ほしいDNA配列を増やす:ポリメラーゼ連鎖反応(PCR)

核酸

別記事で名前だけ出ていたPCR(Polymerase chain reaction)についてである。

先日の記事はこちら

大腸菌の力を借りてほしいDNA配列を手に入れる:遺伝子組換え
大腸菌を培養し、その中から目的の配列部分のみを取り出すのはかなり大変な作業である。ここで、組換DNA技術というのが確立し、特定DNAを単離、増量、改変することを可能にした。今回はこの遺伝子組換えによってほしいDNAを手に入れる手順について、見ていく。

自分がほしいDNAの配列を「増やす」技術である。
宿主に発現させるDNAを作るためには必要不可欠となる。
かなり確立された方法なので、実験は高度にルーティン化されている。

キットも豊富で、増やすための酵素も失敗しにくいように改良されている。
あとは、試薬を指定通りチューブに加え、機械にセットして待つだけ、でできてしまうことも多い。

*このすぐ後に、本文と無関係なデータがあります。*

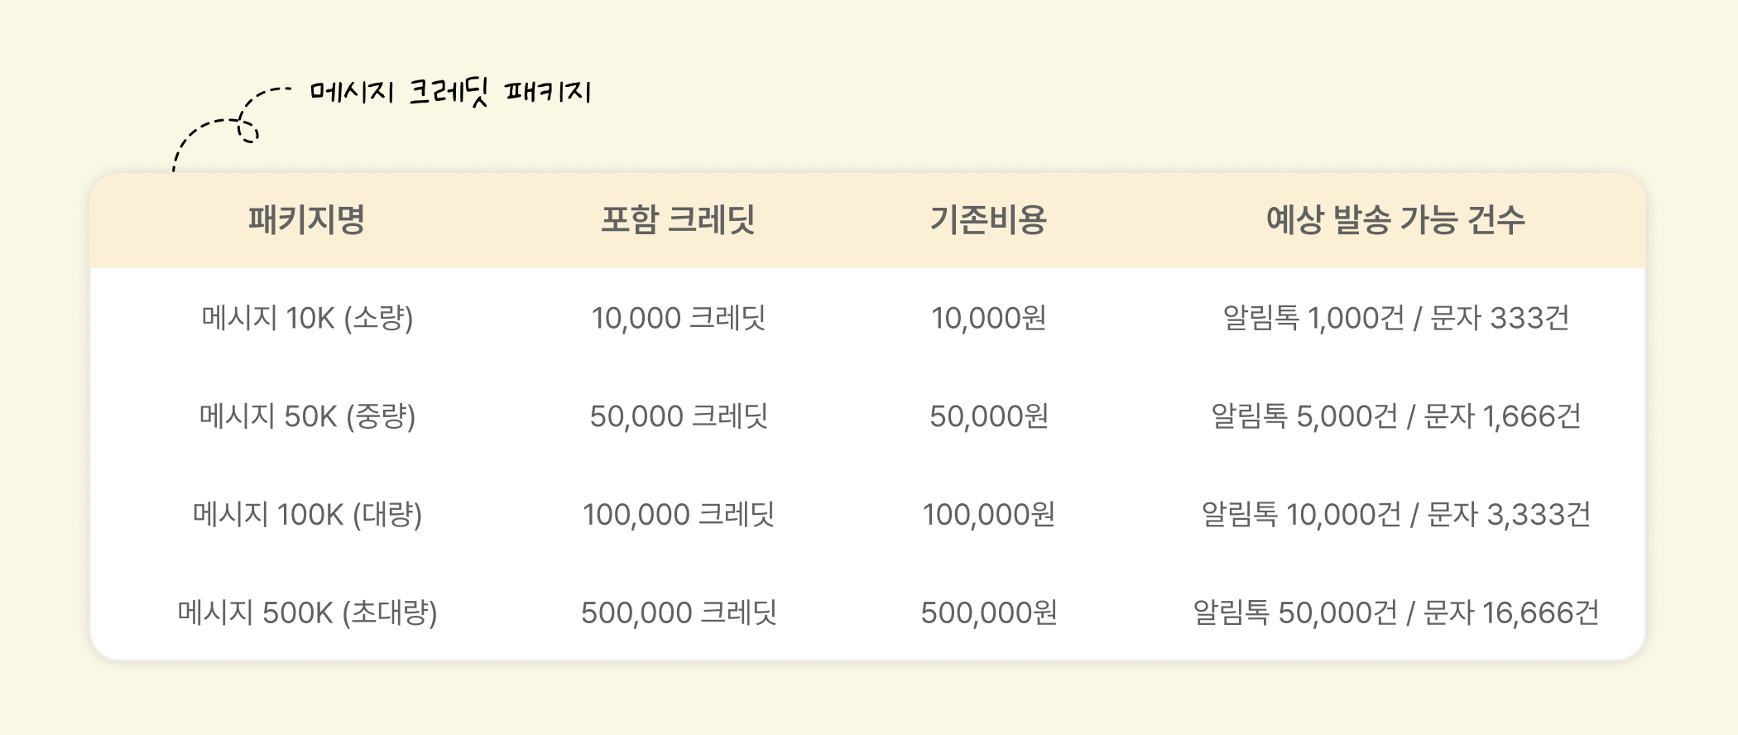Click the 포함 크레딧 column header
The height and width of the screenshot is (735, 1738).
coord(678,220)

私は学部時代の化学実験でも行ったが、実験は難なくできた。
しかし、レポートでプライマーの設計法などで苦しんだ記憶がある。

ということで、ここでまとめてみたい。

PCR実験の概要

原理的には絵にしてみると単純なので、絵を使って見てみる。

テンプレートとなるDNAを1本鎖に分けて、それぞれを鋳型にして相補鎖を合成する。
これを1サイクルとして、何サイクルも繰り返すと、指数関数的にDNAを増やすことができる。

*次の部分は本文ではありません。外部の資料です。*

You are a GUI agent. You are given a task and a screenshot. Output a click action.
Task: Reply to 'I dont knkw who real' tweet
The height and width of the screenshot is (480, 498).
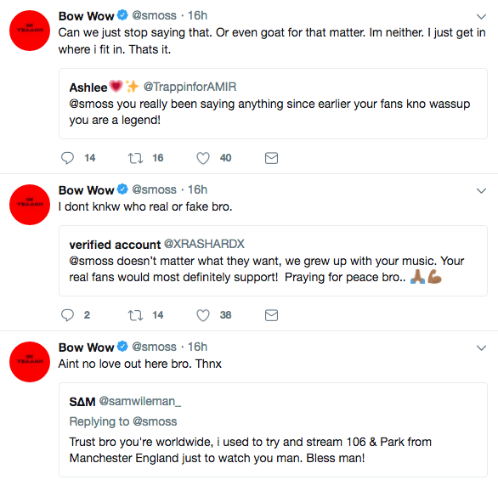(67, 315)
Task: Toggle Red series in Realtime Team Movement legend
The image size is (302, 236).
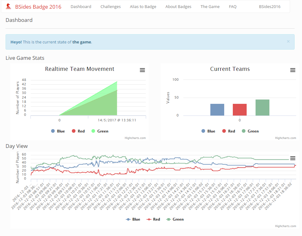Action: [78, 131]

DNAを1本鎖に分ける際、温度を90 °C以上に上げる。
90 °C以上まで上げてしまうと、普通のDNAポリメラーゼは失活する。

しかし、高温環境下に生きる高度好熱菌から取れるTaqポリメラーゼという熱安定性の高い酵素を用いることで、この問題を解決できる。

次に、温度を下げてプライマーと塩基対を形成させる。
それを足がかりにDNAポリメラーゼがdNTPをどんどんつなげていく。

2本鎖が合成されると、またそれが次のサイクルでのテンプレートDNAとなる。
したがって、実験としては、反応を進めるために温度を連続的に変化させるだけである。
そのための機械が「サーマルサイクラー」という装置になる。

PCRの鍵:プライマーの配列設計

PCR反応ではチューブの中に以下の試薬が含まれる。

  • テンプレートとなるDNA
  • プライマー(二本)
  • dNTP
  • DNA合成酵素(DNAポリメラーゼ)

プライマー配列の設計方法

反応を成功させる上で、鍵となるのはプライマーの配列である。
PCRを行う目的によっても異なるが、普通はほしい配列を挟み込むように設計する。

 

図では増やす領域とピッタリになってるが、いくつか工夫をする場合がある。
制限酵素が反応しやすいよう数塩基分「のりしろ」をもたせる。
制限酵素の認識配列を入れることで、あとで切り出しができるように設計する
といったことが考えられる。

プライマーの性質

また、プライマー自身の「長さ」「配列」「Tm値」を気にする必要がある。

長さ

20~35塩基が妥当であろう。
長すぎると鋳型DNAに結合しにくく、短すぎると非特異な会合が多くなる。

配列

プライマーに含まれる塩基の割合、並びを気にした方がいい場合もある。
GとCの塩基対は結合が強い(水素結合が多い)ため、多すぎるとこれも非特異な結合が多くなる。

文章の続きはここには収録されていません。